Likewise homosexuality. To be clear, homosexuality is a behavior in which an individual chooses to engage. The reasons that he chooses to do so may be as varied as those of the adulterer and, like the adulterer, the homosexual may identify himself based on his behavior, claiming that he has a different “lifestyle” than the man who does not engage in that activity. Like the adulterer, the act places the homosexual in a different place with respect to God and His judgment. Like adultery, homosexuality is generally invisible to the law, and only becomes a problem for society if it becomes widespread because, like adultery or any other immoral sexual activity, it is destructive to the general good order.

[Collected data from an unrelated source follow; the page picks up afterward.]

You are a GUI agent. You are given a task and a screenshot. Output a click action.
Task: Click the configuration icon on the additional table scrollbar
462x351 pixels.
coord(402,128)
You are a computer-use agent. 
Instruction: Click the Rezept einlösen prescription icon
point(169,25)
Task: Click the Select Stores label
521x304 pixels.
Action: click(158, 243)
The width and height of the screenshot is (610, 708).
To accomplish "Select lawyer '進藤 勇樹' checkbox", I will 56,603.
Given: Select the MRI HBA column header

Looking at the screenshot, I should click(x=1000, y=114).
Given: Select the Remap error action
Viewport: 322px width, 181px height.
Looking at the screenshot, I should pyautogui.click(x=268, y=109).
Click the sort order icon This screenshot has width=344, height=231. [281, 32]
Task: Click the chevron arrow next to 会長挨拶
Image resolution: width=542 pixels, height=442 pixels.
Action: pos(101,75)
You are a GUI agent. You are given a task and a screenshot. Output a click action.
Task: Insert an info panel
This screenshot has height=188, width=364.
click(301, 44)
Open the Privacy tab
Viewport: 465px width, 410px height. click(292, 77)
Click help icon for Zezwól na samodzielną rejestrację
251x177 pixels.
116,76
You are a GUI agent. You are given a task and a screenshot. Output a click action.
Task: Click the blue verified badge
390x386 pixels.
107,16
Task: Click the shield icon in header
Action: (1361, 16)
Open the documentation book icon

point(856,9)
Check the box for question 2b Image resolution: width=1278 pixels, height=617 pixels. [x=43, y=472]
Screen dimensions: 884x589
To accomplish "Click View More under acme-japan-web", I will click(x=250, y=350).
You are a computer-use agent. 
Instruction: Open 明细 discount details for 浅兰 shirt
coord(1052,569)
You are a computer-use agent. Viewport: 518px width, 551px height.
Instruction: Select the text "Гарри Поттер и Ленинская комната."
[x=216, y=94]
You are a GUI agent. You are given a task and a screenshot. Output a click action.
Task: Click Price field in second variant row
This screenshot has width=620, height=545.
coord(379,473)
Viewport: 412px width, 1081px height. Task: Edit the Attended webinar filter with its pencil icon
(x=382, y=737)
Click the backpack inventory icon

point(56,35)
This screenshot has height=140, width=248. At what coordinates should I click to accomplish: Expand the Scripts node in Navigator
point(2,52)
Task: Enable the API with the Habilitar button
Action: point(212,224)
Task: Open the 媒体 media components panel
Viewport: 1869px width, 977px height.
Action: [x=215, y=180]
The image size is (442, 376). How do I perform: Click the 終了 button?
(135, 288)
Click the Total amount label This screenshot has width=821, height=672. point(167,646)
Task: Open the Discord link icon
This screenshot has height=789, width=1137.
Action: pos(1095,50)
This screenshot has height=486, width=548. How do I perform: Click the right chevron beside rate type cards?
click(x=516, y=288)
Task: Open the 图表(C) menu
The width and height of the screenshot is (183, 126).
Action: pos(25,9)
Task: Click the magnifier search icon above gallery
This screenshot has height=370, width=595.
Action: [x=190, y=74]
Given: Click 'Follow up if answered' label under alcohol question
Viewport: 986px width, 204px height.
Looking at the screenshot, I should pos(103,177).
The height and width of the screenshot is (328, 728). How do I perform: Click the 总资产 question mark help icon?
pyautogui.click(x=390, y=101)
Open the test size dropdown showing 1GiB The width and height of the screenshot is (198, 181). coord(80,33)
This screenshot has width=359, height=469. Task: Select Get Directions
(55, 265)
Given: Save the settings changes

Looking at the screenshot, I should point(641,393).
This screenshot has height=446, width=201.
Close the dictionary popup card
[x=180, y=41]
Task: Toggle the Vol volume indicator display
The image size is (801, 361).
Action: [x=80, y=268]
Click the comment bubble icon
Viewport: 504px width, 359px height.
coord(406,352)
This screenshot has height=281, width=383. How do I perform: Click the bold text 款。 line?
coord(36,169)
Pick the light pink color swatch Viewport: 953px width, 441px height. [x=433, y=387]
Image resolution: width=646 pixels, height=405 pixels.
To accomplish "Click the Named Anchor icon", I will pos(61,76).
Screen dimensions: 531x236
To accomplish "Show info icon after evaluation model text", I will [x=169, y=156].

Consider: the homosexual claims he is discriminated against because he cannot marry another homosexual. However, what we really have is a man who desires to marry another man. So, we have a man, let us call him Joe, who wants to marry another man, and claims he is discriminated against because he cannot. But, I cannot marry another man either, so how is Joe discriminated against? Joe will say that the reason he cannot marry another man is because he and the other man wish to engage in homosexual activity. Well, suppose I wish to marry another man because he is a squash player and will play squash with me if I marry him. I still cannot marry him. I can claim that the reason I cannot marry him is because he is a squash player but the true reason that I cannot marry him is because he is a man. Besides, I do not need to marry him to play squash with him. Likewise, the man who engages in homosexual activity does not need to marry another man in order to copulate together. They can do it without being married. Where I live that goes on all the time. But for a man to marry another man is destructive to the institution of marriage in specific, and societal good order in general. Why? Marriage is a unique societal institution whose function is the renewal of society through the begetting, raising and educating of children. This bears repeating: the purpose of marriage is the renewal of society. There are wholesome and legitimate marriages which are for whatever reason childless, but that doesn’t change the primary purpose of marriage. It is also true that children can be begotten in ways other than marriage. They can be created quasi-synthetically, or they can be produced outside of natural marriage using the old fashioned methods of fornication or, perhaps, adultery. But the production of children leaves open the question of how they are to be raised (and, thus, how the society will renew itself), and there are only three answers to that question: the family, the state (which would include various state-derived experiments like communes and “same sex couples” raising children), or the street. Experience across all stable societies and thousands of years has shown the first choice to be, in general, the best one by far. So, marriage is central to the good order of society be cause it is central to the orderly renewal of society. A family comes from a marriage, and a marriage is between a man and a woman because children are produced only by a man and a woman.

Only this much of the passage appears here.